Up Close and Personal – My View
The rich are different than you and me. More often than not where you’re born and who are your parents will decide where you live, whether or not you go to school and whether you marry. To secure economic success, you need to have economic success. To stack the odds in your favor, be the child of parents who both graduated from college, are both working and still married to each other. And don’t be born in the UK (see chart below). I explored this in an earlier post.
In my world I’ve seen the impact of marriage and social mobility up close and personal. I grew up in a dual-earner household before it was fashionable. My mom’s income contributed mightily to our solid Middle Class lifestyle and provided my brother and me opportunities to go on to college. And now my wife continues to work in her health care field and contributing to our family.
Professionally, I’ve witnessed two distinct contributors to the decline of social mobility: federal tax policy and divorce.
When reviewing income tax returns for clients, I’ve seen that many folks who have not married but have children are savvy to the ins and outs of the federal Earned Income Tax Credit. These folks tend to be working in lower-wage jobs in the service sector and have limited education as noted in research published by Brookings. Some may be pursuing degrees in healthcare. Oftentimes, these are women with kids. And while they may be unmarried they may be living with the children’s father who may or may not be working or is likely earning unreported income. Because they are not married, they are able to file as “head of household” and oftentimes qualify for the Earned Income Tax Credit (EIC). If these same folks married, they might not qualify for this credit because of income limits. In an unintended way, this may deter rational folks from marrying and losing out on this benefit.
Divorce Contributes to Downward Social Mobility
Another contributor not mentioned in The Atlantic article is divorce. As a divorce financial planning professional, I’ve seen many couples throughout the Boston area who have become single moms and dads heading a household with two or more kids. Parents struggling to maintain a similar lifestyle after divorce find themselves financially squeezed. Too often parents try to stay in the same neighborhoods to minimize the impact on their kids’ education and social relationships at a cost that is hard for the parents to bear.
It’s one thing to live hand-to-mouth in a nice neighborhood in a 3,000+ square foot house and private school tuition when you have two incomes or one parent with a good income and another at home. But it is unrealistic to maintain that lifestyle after a split when there literally will be two households being supported with the same pre-divorce dollars.
In some cases, both parents may have worked but one may have been in a part-time position or taken a lower-paying career track to accommodate parenting responsibilities. Career skills and education may be out of touch with the times limiting job opportunities. And often there is the learning curve needed to get up to speed on household financial matters that were once taken care of by the other spouse. All of these stressors contribute to the painful transition and economic fragility of the survivors of divorce.
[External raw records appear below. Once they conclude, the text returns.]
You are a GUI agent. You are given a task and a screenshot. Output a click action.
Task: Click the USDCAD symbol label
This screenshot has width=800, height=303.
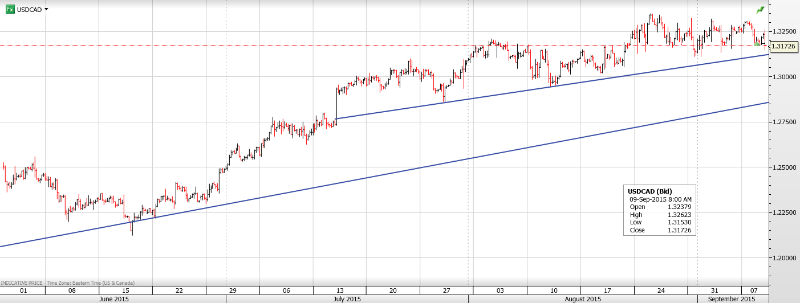coord(29,10)
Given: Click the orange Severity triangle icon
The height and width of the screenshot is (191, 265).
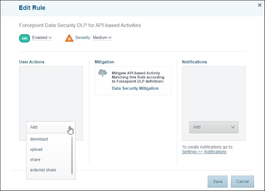Looking at the screenshot, I should [x=69, y=38].

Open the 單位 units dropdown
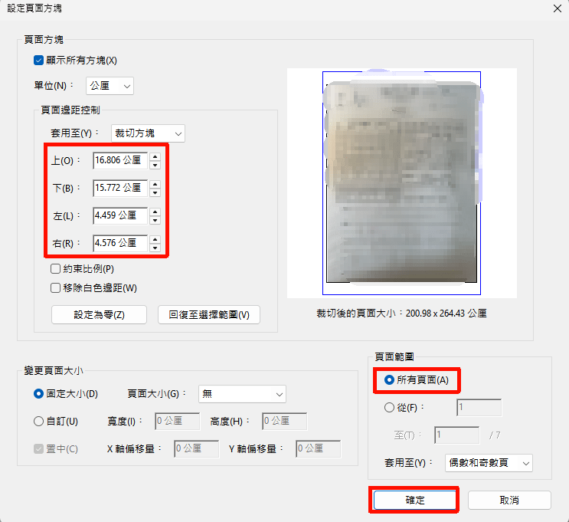111,86
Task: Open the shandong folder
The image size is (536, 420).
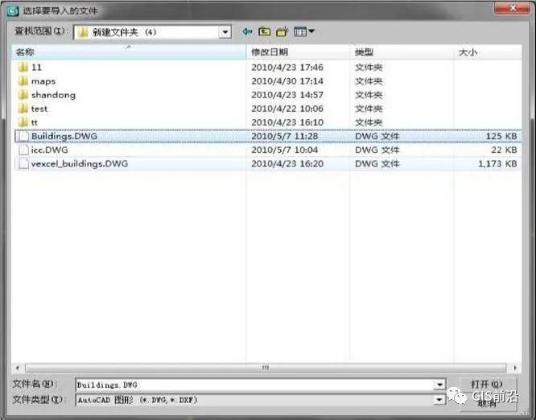Action: (x=53, y=95)
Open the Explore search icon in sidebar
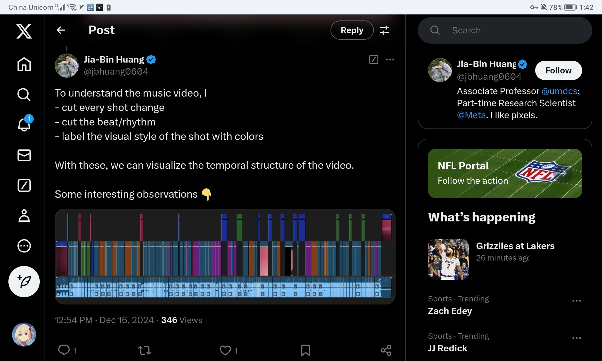This screenshot has width=602, height=361. [x=24, y=94]
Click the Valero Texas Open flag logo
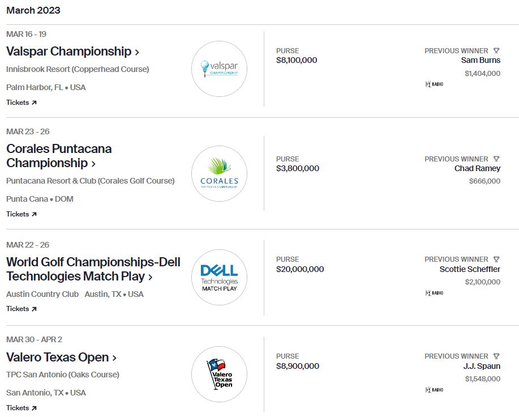 219,374
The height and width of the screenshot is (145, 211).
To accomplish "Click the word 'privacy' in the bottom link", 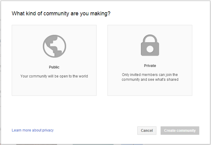I will [x=48, y=130].
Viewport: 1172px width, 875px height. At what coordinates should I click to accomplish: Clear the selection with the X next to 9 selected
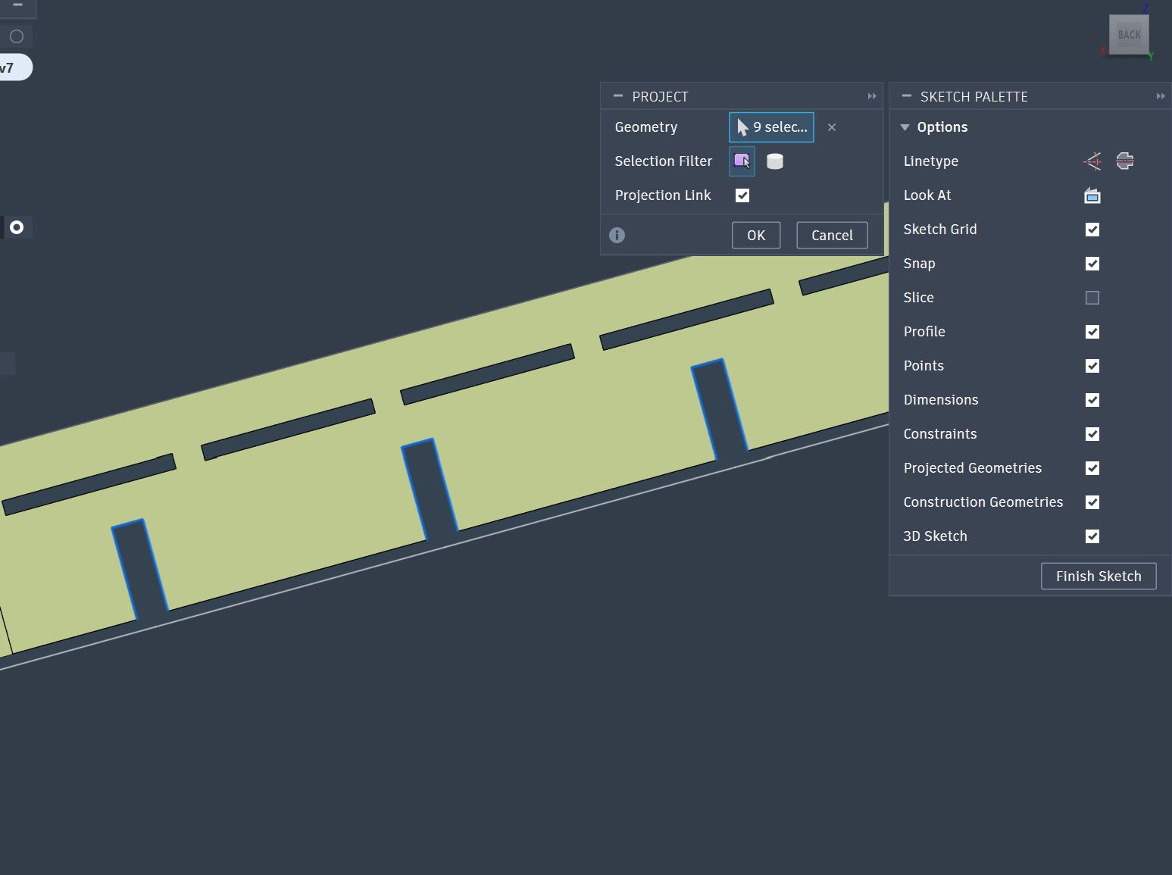[832, 127]
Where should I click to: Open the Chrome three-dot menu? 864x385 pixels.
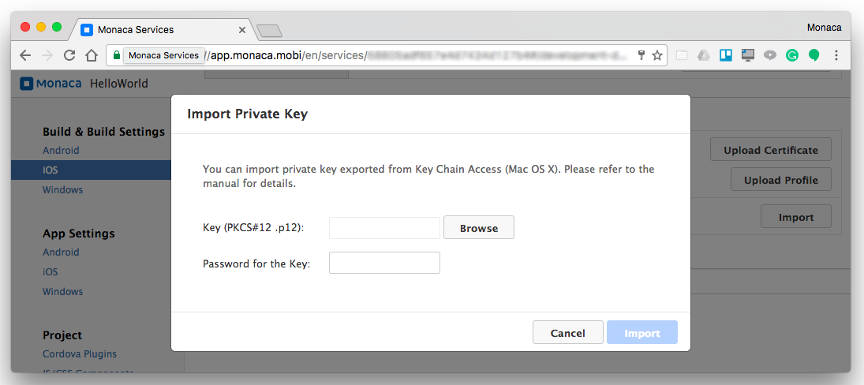(836, 55)
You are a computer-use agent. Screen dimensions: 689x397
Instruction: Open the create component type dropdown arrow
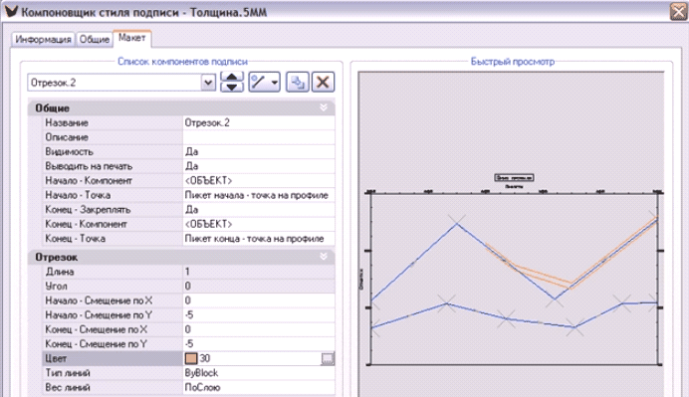(275, 83)
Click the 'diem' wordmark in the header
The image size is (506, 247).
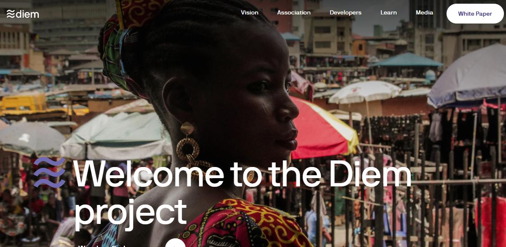click(x=28, y=14)
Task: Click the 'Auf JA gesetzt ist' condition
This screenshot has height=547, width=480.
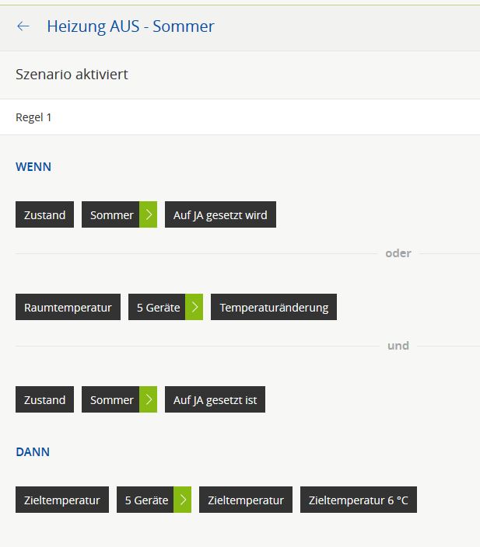Action: pyautogui.click(x=215, y=400)
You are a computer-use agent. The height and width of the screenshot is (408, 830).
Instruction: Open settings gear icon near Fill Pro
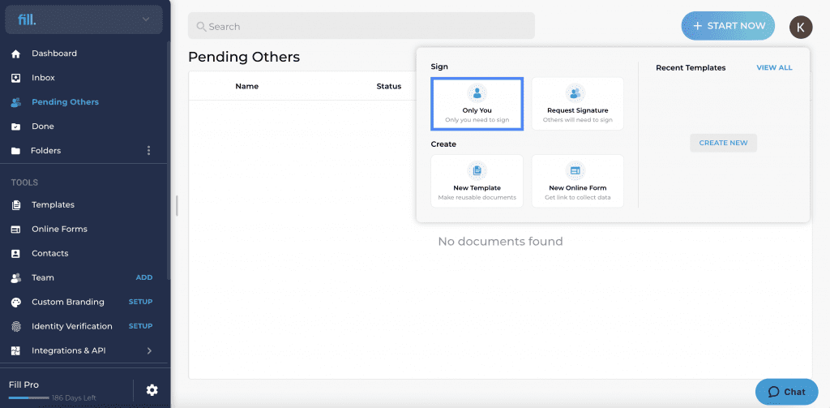point(152,390)
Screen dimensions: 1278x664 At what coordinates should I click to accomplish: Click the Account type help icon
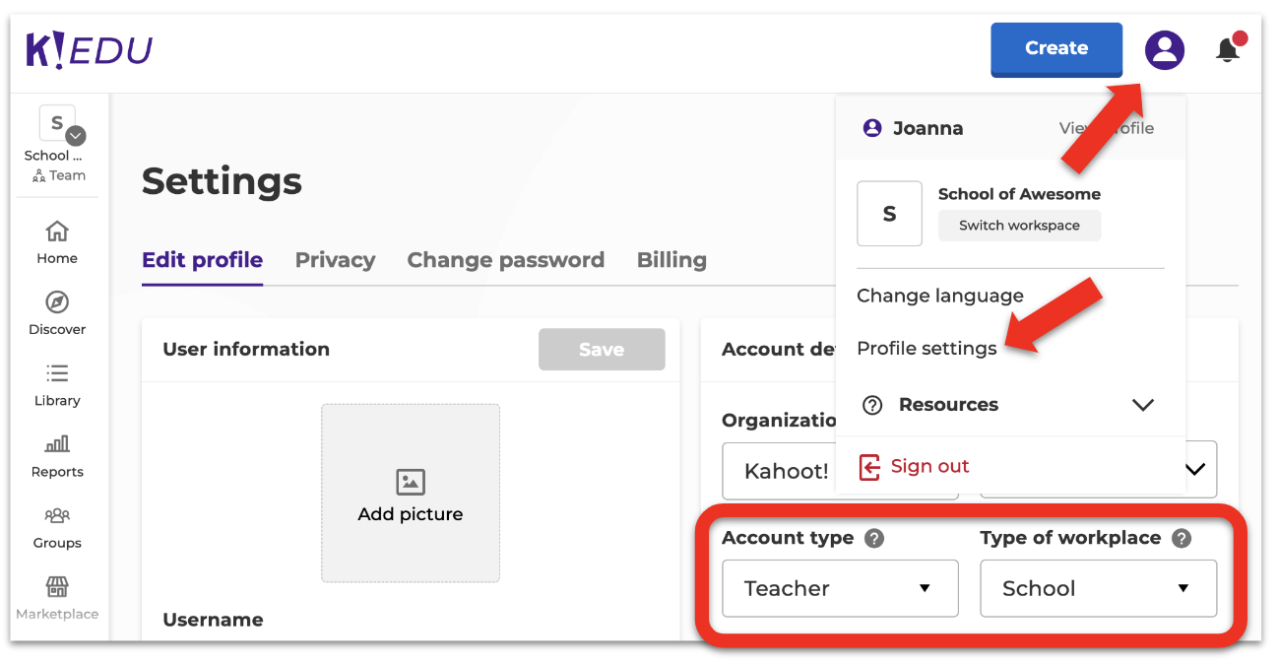pos(873,539)
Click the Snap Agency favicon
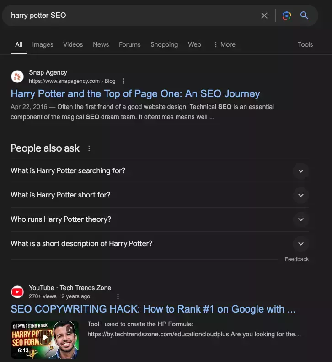 tap(17, 77)
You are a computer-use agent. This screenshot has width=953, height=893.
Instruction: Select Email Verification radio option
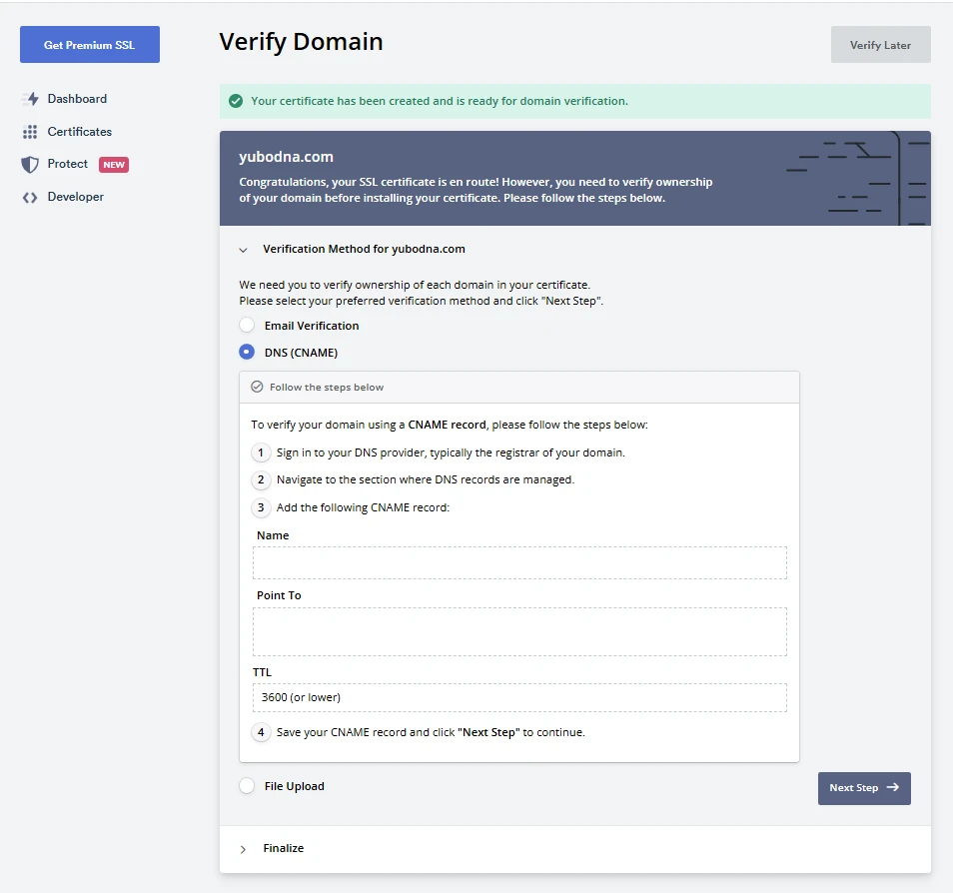tap(247, 326)
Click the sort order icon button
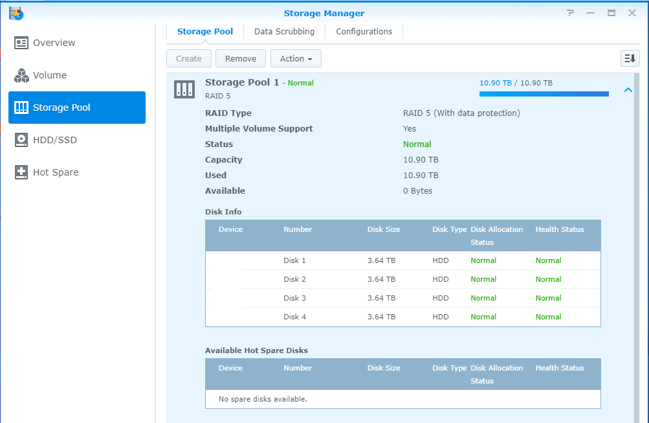The width and height of the screenshot is (649, 423). pyautogui.click(x=630, y=58)
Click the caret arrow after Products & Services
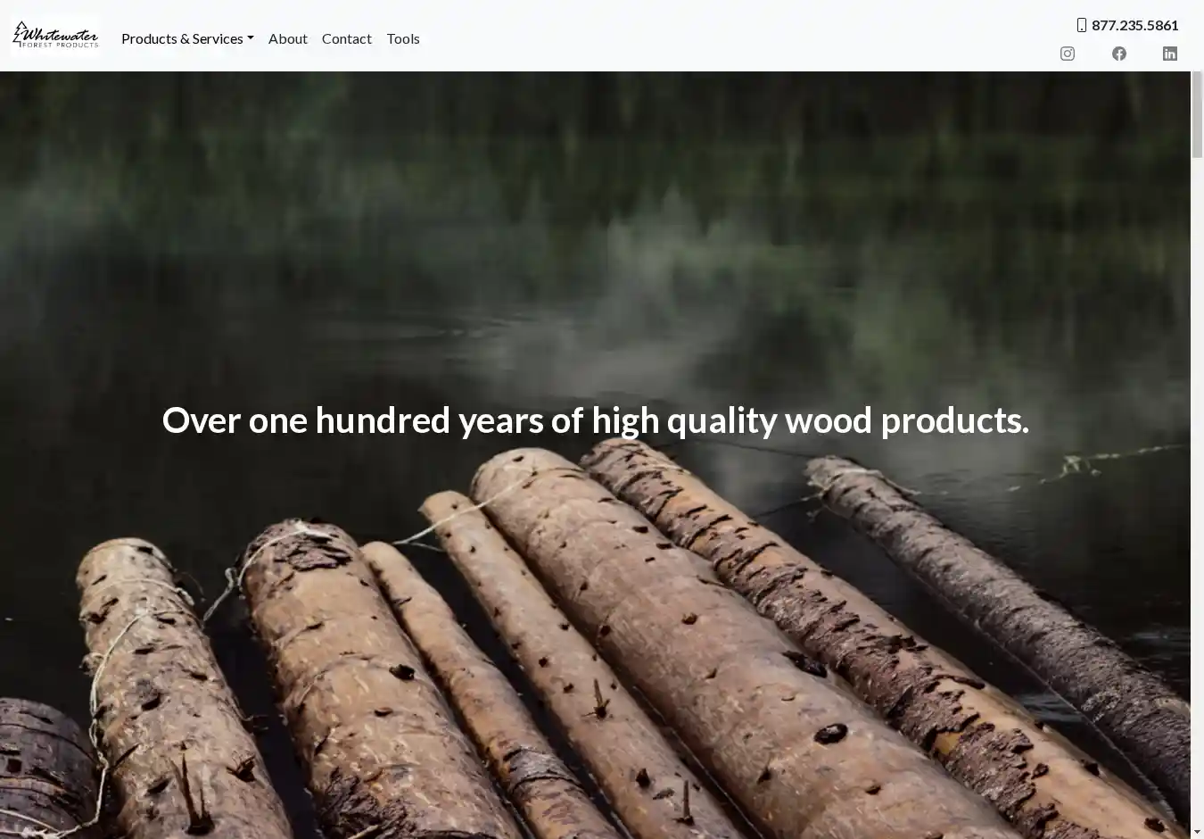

And while divorce is not easy on anyone – least of all the kids – my financial modeling for clients tends to show that single moms fare the worst. Moms may have taken time off from the workforce. They may not have accumulated as much in their retirement accounts as their ex-spouses and may have worked at jobs part-time or for employers not offering such benefits. In my divorce planning practice, I find that the mom tends to want to keep the house and this is just an untenable financial position for the newly divorced single mom.
This is why divorcing moms need to seek guidance to evaluate options before a settlement is finalized.
Raising kids and maintaining a marriage are hard jobs. While I’m not anywhere near being an expert on either marriage or kids, I do certainly recommend that clients seeking to improve their personal economic situation when married or at least avoid a downward spiral as part of a divorce seek competent financial help preferably sooner rather than later.